Art of this kind has thrived for decades outside the United States,
mostly in Europe and South America, but has recently caught fire with a
new generation of American artists in what is partly a reaction to the
art market’s distorting power, fueled by a concentration of
international wealth. Many artists, however, say the motivation is much
broader: to make a difference in the world that is more than aesthetic.
“The boundary lines about how art is being made are becoming much
blurrier,” said Laura Raicovich, who was hired last year by Creative
Time as its director of global initiatives and to run a Web site called Creative Time Reports.
The site’s recent pieces include a video by an Egyptian-Lebanese artist about Tahrir Square, the locus of the Egyptian uprising two years ago, and a short film
about family debt in America made by a self-described “debt resistance”
art collective with roots in the Occupy Wall Street movement.
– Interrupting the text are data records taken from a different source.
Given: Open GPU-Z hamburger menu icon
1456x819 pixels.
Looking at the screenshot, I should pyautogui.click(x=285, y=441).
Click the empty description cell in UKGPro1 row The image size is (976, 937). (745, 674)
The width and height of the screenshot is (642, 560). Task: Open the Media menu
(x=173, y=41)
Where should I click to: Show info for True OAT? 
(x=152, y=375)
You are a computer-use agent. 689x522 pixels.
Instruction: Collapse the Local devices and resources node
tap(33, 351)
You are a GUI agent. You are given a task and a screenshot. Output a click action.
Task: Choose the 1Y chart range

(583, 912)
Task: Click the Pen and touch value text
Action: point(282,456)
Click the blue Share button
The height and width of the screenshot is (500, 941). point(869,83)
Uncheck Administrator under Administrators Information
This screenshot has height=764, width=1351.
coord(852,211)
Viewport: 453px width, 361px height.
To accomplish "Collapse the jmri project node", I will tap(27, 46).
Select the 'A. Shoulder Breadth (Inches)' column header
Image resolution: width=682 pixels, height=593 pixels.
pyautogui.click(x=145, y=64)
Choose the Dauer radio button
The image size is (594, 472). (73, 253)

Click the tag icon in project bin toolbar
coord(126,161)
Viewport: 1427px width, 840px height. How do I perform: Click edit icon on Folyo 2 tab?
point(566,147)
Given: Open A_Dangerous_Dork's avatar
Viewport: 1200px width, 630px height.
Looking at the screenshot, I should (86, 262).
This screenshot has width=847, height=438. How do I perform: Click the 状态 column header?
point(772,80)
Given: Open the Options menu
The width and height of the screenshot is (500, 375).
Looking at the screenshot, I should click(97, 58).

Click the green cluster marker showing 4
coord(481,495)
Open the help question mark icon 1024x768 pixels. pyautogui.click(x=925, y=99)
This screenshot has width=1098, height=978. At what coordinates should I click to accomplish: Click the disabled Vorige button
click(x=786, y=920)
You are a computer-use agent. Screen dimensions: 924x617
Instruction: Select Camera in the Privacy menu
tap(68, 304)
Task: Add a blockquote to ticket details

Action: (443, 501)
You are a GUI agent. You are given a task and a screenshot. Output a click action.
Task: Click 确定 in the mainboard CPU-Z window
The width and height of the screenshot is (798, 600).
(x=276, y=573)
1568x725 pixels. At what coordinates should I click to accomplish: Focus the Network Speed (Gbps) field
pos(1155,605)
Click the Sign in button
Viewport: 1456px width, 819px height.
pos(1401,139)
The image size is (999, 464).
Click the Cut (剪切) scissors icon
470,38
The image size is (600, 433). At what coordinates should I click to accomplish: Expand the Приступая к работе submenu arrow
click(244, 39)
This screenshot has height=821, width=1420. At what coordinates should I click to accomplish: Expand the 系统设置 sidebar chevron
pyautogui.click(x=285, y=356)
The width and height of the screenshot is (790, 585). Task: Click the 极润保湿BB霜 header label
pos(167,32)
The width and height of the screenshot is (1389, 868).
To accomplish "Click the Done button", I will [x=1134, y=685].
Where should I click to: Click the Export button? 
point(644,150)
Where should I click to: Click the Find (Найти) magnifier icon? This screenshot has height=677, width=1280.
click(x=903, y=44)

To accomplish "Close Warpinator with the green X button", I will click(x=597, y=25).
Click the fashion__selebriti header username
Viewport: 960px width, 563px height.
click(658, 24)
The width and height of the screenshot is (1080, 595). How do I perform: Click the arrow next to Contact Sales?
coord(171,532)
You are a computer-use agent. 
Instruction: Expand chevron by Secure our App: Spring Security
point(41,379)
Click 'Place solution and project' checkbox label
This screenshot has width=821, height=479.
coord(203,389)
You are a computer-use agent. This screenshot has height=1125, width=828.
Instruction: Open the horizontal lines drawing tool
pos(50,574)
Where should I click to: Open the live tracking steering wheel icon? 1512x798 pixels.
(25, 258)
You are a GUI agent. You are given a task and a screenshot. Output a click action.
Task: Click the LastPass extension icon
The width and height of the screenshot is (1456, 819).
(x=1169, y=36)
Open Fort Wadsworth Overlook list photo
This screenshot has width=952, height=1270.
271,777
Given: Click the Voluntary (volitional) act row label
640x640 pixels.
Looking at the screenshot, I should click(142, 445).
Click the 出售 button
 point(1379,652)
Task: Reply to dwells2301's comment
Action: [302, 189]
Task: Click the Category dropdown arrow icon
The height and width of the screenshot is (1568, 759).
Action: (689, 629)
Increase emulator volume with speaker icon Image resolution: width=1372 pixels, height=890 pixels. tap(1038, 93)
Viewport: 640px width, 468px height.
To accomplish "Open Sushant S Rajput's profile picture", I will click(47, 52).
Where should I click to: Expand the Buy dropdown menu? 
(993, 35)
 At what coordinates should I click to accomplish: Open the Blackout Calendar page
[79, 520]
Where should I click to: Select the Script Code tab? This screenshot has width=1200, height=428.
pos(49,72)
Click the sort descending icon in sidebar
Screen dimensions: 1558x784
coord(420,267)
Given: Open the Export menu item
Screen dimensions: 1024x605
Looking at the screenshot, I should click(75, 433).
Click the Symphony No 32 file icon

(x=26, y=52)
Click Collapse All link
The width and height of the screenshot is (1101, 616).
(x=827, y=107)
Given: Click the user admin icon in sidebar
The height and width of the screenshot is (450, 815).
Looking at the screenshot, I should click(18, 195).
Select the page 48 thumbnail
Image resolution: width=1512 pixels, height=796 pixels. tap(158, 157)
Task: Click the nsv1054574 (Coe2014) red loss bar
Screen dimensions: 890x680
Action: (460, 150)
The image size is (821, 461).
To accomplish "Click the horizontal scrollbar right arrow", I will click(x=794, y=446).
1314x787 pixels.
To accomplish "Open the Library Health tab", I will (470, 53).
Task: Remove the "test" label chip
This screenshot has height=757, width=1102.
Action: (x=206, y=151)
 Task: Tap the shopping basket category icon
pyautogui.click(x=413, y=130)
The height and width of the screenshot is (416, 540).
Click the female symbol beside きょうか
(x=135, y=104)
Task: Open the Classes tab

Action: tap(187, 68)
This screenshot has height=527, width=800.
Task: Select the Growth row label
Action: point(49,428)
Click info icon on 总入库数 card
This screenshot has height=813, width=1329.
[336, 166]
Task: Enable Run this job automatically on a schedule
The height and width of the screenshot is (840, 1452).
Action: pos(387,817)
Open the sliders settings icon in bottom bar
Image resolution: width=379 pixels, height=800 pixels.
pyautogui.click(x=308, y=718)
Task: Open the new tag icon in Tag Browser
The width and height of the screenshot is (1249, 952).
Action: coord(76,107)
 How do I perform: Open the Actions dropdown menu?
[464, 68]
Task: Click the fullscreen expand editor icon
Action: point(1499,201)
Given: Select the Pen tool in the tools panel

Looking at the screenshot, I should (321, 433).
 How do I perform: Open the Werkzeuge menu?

“We’re not trying to do what journalism does,” Ms. Raicovich said. “But
we think artists can supplement and complement it through a different
lens. And what they’re doing is art.”
Social-practice programs are popping up in academia and seem to thrive
in the interdisciplinary world of the campus. (The first dedicated
master of fine arts program in the field was founded in 2005 at the California College of the Arts
in San Francisco, and today there are more than half a dozen.) But for
art institutions the problems are trickier: How can you present art that
is rarely conceived with a museum or exhibition in mind, for example
community projects, often run by collaboratives, that might go on for
years, inviting participation more than traditional art appreciation?
At the Pulitzer Foundation for the Arts,
a private institution founded by the collector and philanthropist Emily
Rauh Pulitzer that opened in St. Louis in 2001, the staff for many
years included two full-time social workers who helped former prison
inmates and homeless veterans as part of the curatorial program. And in
December the foundation, responding to a 2012 BBC report about racial and economic disparities in St. Louis, held a town-hall meeting
on the issue. The goal was to open a dialogue with people who live near
the institution, which sits near a stark north-south divide between
mostly white and African-American neighborhoods.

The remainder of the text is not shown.